I don’t think one challenge dominates over the other, but targeting is a major challenge. A vast majority of known disease-causing proteins are yet to be targeted pharmacologically. This continues to be a major problem in inhibiting the known drivers of cancer. In addition, the complexity of the biology remains a problem. One major challenge comes from the interconnection of signaling pathways that convey information from outside the cell to the inside. The different signaling pathways are not linear but are connected to each other like a web. You may target one component of a signaling pathway with a drug, but then a different component of the signaling web would step in to compensate. So, you need to understand the complexity of the whole signaling web to effectively design inhibitor approaches. You may need to use combinations of drugs to target multiple components to overcome redundancy or compensation.

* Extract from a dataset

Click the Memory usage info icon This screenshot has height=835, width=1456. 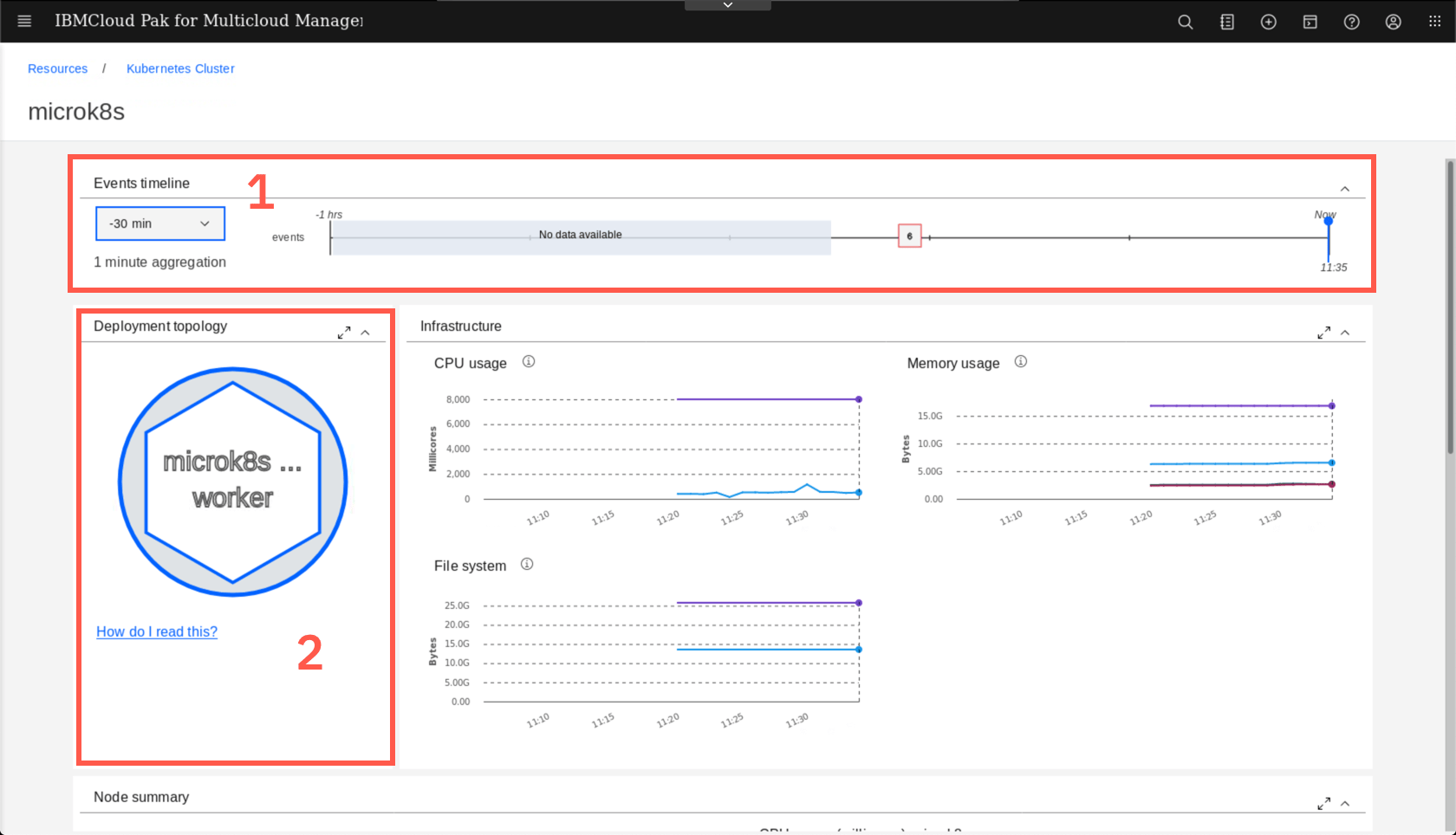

What is important for our readers to know about the drug development process? Can we accelerate the process of transitioning basic discoveries into therapeutics?

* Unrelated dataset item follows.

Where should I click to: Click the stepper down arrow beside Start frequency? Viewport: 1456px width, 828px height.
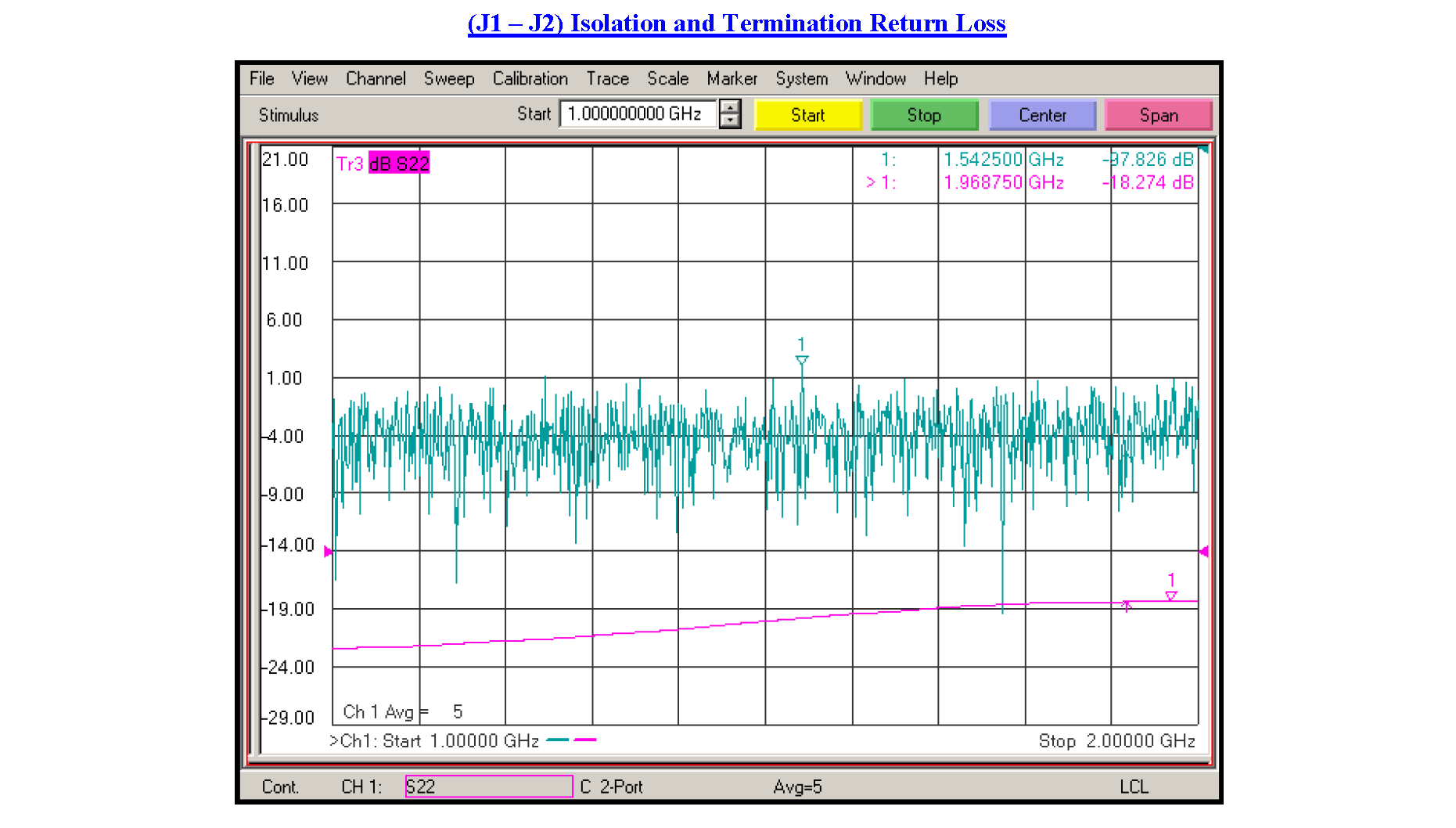730,121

Successfully transitioning a molecule from the bench to a drug for the patient is a costly and lengthy process. Usually, it takes several decades to take a discovery and develop it into a drug for a patient. Once a basic science discovery is made, industry takes the basic discovery and does the applied work of making a drug. To make a drug, thousands of compounds have to be evaluated. Making and testing these compounds is expensive, and the cost is well beyond the budget of academic labs. A range of expertise is required from multiple scientific disciplines including medicinal chemistry, pharmacology, drug metabolism, safety, pathology, etc. to ensure a therapy is safe and effective before testing in humans. Many steps in this process are still empirical and empirical is inherently slow.
Academia and industry both have critical roles to play in drug discovery. Academia is really good at asking open ended questions, figuring out mechanisms, and in-depth characterization. Industry is well set up to take fundamental observations and translate them into drugs. Academia develops the idea and demonstrates its initial feasibility, but the concept will die if not handed to the private sector, which can supply money and professional drug developers to provide additional insights and mature the initial ideas into a drug. Academia and industry are complementary, and they meet somewhere in the middle between discovery and application.
What advice would you give young researchers?
Looking back at my own career in research, one thing I always tried to do is avoid the hot research despite its appeal. With many people working on the same question, it becomes a race to make the next discovery. For me, this race took away from the fundamental joy of discovery. I’d rather work on a problem where I would be rewarded for my creativity and insight instead of speed.
As a graduate student, I had the opportunity to work on a fundamental question in protein transport, but a question only a couple of other labs were working on. I took a different approach from others and successfully identified the key component necessary for this process. This finding is now taught in every cell biology course everywhere. This early experience showed me that one does not have to work in the hottest field to make important discoveries.
Perhaps this notion can best be stated by a conversation I had once with Seymour Benzer, a senior scientist at Caltech when I started my lab. He expressed his interest in pit vipers. In particular, how pit vipers sense small temperature changes even at sizeable distances. This is how a pit viper can sense the presence of warm-blooded prey nearby. This puzzle was not on my radar and out of left field. Maybe I should have taken his advice, as years later, the Nobel prize was won by scientists who described the temperature sensory system! So, my advice is to ask a fundamental question about science that interests you and delve into it.